It was the far right of the Liberal Party that devised the ludicrous idea of a plebiscite on same sex marriage, a desperate ploy to head off a parliamentary vote on an issue that had been handled with the Abbott government’s usual remarkable incompetence. And it was the right that is ultimately responsible for killing off the idea. It’s the big winner from that as well.
This morning, Nick Xenophon announced NXT would not be supporting legislation establishing the plebiscite, after consulting with his now-numerous colleagues. A short while later, Bill Shorten re-emphasised to Caucus that there was no case for what he termed “a $250 million publicly funded opinion poll”, although he stopped short of ruling out support altogether. But it now looks highly unlikely Labor will come around to backing the bill — preferring instead its own bill enabling same sex marriage. That means the plebiscite bill will fail in the Senate, saving taxpayers a nice wad of cash and sparing LGBTI Australians, and same-sex parents in particular, the ordeal of being vilified by religious groups for months on the basis of fictional claims that their parenting is a form of child abuse.
However, it was Eric Abetz who provided the means to kill off the whole idea. It was Abetz who, while presiding over a party that would cop a belting in the July election and lose all three of its House of Representatives MPs, declared in January that he would be ignoring the result of any plebiscite and voting against same sex marriage anyway. In doing so, he contradicted his enemy, Malcolm Turnbull. A number of far-right MPs then followed suit.
As Abetz would surely have understood, his declaration handed opponents of the plebiscite a deadly weapon: what was the point of a national vote if politicians were going to ignore it? That’s the reason why Shorten is now calling it an expensive opinion poll — because that’s all it will be. Abetz’s announcement provided the perfect pretext for Labor to oppose something that was, and is, electorally popular.
The government response is that blocking the plebiscite will kill off any progress on same sex marriage in this parliamentary term. Perhaps they’re right — the government controls what happens in the House of Representatives, and can prevent a bill enabling same sex marriage from ever coming to a vote or even being debated. But killing off the possibility of progress won’t kill off the discussion. Indeed, each time the government blocks a bill enabling same sex marriage, voters will be reminded of how much Turnbull, famously a strong advocate for same sex marriage, is controlled by the far-right, even those in exile like Eric Abetz. It can only undermine Turnbull further.
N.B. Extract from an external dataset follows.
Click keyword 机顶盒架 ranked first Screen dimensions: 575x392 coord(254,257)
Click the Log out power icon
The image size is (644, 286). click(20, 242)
Which, of course, is the goal of Abetz and co — and of Tony Abbott, who seriously believes he has a chance of returning to the Prime Ministership as Turnbull’s leadership collapses. Having crafted the plebiscite to protect Tony Abbott, the far-right have destroyed it in order to damage the man who removed him — to the advantage of Abbott.
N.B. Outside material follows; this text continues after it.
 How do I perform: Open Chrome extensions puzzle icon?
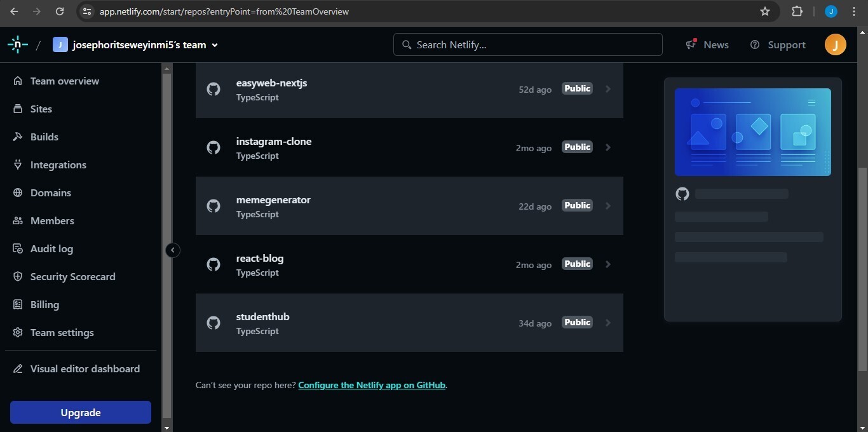(x=797, y=11)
So, the far-right wins, Abbott wins, Labor wins, those who would have been vilified for months win. It’s hard to think of anyone who loses — except, of course, for Malcolm Turnbull. And, for that matter, same-sex couples, who continue have their rights violated. But the plebiscite was never intended to address that abrogation of a basic right — it was always about the internal politics of the Liberal Party.